Le Nord, M. Protagoras, est plus tranquille que vous ne le croyez; c'est l'Orient où règnent le trouble, la guerre et la confusion. Nous autres, qu'on appelle les vieillards de l'Europe, nous sommes trop pesants pour tracasser comme certaine nation du Sud qu'on appelle les Velches. Cette nation gentille fourre son nez partout, souvent où elle n'a que faire, et porte l'inquiétude qui la dévore d'un bout du globe à l'autre. Elle croit qu'en la communiquant elle diminuera la portion qui lui en est échue, et qu'elle en deviendra moins agitée; mais c'est peine perdue, dit-on, et pour la rendre plus tranquille (je n'ose pas dire plus sage), il faudrait exorciser le démon qui la possède, selon ce que m'assura en dernier lieu un théologien grave avec lequel je m'entretins sur mon salut. Je laisse le puîné dans la catégorie où vous le rangez avec le roi des Sarmates; jamais concile ne l'a accouplé de tel compagnon. Quelque peu de crédit qu'ils aient à présent, leur tour pourra revenir; si le destin le veut, ils reprendront faveur, et feront fortune. Ce monsieur ... est encore jeune; il est comme le duc de Lauraguais;a à force de faire des sottises, il deviendra sage. Sa naissance n'est constatée que depuis quinze cents ans; vous voyez qu'il est encore dans l'enfance. Dieu sait combien de milliers d'années se sont écoulées avant que son vieux papa parvînt à s'accréditer et à jouir de la considération qu'il a présentement. Le temps fait tout; il produit, il exhausse, il abaisse, il relève les dieux et les hommes. Fions-nous-en à lui, mon cher d'Alembert, et M. le chevalier trouvera à son tour le moment de briller.

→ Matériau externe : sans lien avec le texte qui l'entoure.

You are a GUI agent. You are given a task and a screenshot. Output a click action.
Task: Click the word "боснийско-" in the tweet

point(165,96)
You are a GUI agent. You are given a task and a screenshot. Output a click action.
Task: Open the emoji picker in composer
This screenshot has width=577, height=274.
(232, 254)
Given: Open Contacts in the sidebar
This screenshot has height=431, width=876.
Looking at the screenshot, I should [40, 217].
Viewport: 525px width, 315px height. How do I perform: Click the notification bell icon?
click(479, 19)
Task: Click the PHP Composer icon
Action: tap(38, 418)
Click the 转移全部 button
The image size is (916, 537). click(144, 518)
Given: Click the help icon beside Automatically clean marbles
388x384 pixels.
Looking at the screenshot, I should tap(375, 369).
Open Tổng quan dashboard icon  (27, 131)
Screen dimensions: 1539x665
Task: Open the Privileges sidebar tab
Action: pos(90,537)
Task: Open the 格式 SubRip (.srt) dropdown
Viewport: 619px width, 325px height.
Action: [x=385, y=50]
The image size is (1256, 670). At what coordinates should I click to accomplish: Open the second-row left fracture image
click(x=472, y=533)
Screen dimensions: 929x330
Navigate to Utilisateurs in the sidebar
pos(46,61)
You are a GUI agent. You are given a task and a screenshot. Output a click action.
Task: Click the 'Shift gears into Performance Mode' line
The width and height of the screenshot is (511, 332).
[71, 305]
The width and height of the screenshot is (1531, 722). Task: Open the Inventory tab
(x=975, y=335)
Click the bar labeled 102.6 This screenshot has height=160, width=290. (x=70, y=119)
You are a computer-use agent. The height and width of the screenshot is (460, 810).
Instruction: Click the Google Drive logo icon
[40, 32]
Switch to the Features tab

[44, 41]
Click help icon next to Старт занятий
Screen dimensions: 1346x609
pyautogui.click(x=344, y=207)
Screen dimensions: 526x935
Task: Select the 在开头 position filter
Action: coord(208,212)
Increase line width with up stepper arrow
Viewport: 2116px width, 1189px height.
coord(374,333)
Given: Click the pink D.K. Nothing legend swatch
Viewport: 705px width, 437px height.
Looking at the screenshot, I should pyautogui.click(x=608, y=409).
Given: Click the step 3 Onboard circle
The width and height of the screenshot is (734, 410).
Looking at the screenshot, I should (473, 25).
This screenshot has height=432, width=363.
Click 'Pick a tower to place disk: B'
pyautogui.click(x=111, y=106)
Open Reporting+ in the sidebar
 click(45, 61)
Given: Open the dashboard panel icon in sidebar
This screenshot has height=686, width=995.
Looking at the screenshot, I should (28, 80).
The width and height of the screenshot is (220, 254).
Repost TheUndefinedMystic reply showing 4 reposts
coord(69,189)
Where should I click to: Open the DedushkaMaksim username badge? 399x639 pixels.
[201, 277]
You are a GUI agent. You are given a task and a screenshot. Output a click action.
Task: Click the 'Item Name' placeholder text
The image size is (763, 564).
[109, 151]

En attendant, ma famille s'amuse à faire des enfants; c'est un bon remède pour l'oisiveté, et qui est en son lieu quand on


a En 1764, Diane-Adélaïde de Mailly-Nesle, duchesse de Lauraguais, l'une des maîtresses de Louis XV, plaidait en séparation contre son mari. Les lettres de Voltaire au maréchal de Richelieu, du 21 juillet 1764, et au marquis de Villette, du 1er septembre 1765, font supposer que c'est de ce même duc de Lauraguais que le Roi fait ici mention.